Ridvanova, “Irak’ın işgali, İsrail’in Filistin’deki işgali, apartheid ve soykırım” dahil her konuda Batı’yı takip ettiklerine dikkati çekerek, “İslamofobi de burada bir rol oynuyor ancak asıl etken medyaya, siyasete ve hatta akademiye hakim olan Batı çıkar merkezli bakış açısıdır.” dedi.
Prag’daki Charles Üniversitesine bağlı Herzl İsrail Çalışmaları Merkezinin yaptığı ankete göre, hükümetin İsrail yanlısı duruşuna rağmen Çek toplumu bu konuda hala kararsız görünüyor.
Hamas’ın 7 Ekim’deki saldırısı ve İsrail’in Gazze’deki savaşıyla ilgili soruya yanıt verenlerin yüzde 32’si İsrail’i, yüzde 7’si Filistinlileri desteklediğini belirtirken yüzde 36’sı ise her iki tarafta da yer almadığını ifade etti.
Ankette Çekya hükümetinin İsrail yanlısı tutumuna katılanların oranı yüzde 30, katılmayanların oranı yüzde 20 oldu, katılımcıların yarısı ise bu tutumdan haberdar olmadıklarını belirtti.
Ridvanova, ülkede medya ve politikacılar tarafından kendilerine servis edilenleri sorgulayan bir kesimin bulunduğunu ancak belirleyici faktörün ideolojik ve pragmatik bakımdan İsrail yanlısı hükümet ve politikacılar olduğunu ileri sürdü.

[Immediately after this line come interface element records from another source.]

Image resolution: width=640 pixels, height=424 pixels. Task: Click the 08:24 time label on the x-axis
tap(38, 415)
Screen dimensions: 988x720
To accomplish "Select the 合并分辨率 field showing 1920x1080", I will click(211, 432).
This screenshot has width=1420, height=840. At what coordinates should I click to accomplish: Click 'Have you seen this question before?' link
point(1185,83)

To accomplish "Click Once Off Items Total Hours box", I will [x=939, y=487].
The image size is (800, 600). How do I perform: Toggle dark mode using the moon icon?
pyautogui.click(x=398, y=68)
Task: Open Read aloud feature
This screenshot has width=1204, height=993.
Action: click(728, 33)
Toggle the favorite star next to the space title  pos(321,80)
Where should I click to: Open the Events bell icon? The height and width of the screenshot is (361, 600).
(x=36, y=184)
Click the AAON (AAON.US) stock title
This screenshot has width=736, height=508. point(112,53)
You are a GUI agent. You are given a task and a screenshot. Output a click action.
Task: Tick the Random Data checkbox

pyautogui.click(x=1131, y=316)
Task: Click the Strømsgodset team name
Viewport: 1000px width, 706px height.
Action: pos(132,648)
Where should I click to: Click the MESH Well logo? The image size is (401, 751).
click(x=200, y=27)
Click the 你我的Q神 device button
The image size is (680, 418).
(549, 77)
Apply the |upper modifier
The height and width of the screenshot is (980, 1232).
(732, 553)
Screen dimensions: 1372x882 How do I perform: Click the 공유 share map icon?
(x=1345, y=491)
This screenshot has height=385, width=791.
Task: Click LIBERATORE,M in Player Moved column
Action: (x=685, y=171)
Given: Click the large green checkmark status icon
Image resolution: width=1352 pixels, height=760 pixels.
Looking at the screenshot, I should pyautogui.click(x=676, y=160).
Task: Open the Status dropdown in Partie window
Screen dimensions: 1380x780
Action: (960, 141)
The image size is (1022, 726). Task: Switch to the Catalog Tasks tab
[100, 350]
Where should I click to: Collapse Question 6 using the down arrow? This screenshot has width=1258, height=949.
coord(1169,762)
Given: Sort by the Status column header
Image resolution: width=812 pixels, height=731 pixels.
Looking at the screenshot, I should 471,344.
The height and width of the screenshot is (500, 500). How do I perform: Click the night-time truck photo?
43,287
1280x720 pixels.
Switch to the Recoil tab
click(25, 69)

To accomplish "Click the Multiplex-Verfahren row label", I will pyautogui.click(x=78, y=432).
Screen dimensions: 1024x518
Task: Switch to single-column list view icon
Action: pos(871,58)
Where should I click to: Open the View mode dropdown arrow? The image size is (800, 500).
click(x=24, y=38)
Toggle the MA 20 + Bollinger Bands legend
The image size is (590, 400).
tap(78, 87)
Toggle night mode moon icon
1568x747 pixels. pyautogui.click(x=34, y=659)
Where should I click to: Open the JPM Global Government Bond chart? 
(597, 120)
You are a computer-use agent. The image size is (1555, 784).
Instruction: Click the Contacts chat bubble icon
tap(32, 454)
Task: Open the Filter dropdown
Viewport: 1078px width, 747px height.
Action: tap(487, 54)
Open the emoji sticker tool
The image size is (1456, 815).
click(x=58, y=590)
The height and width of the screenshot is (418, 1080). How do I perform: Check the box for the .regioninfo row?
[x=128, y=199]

Aktivist Ridvanova, halkın sadece İsrail’in anlatılarına göre hareket ettiğini ve Filistinlilerin yıllardır maruz kaldıkları duruma dair fikirlerinin bulunmadığına dikkati çekerek, “İnsanlar, bir şey söylemekten korkuyor çünkü bu, onların işlerine ve pozisyonlarına mal olabilir.” şeklinde konuştu.
Prag’da öğrenci olan ve Filistin yanlısı gösterilere aktif katılan Jakub Kovar da aktivizmi nedeniyle tepkiyle karşılaşıyor.
Kovar, görüşleri sebebiyle baskı görmesine ilişkin, “Birçok arkadaşım bana kamu sektöründeki işimi kaybetmekten korkup korkmadığımı sordu. Gerçek şu ki işimi korumakla ahlaklı olmak arasında sürekli bir mücadele veriyorum. Fikirlerim yüzünden bazı arkadaşlarımı da kaybettim.” ifadelerini kullandı.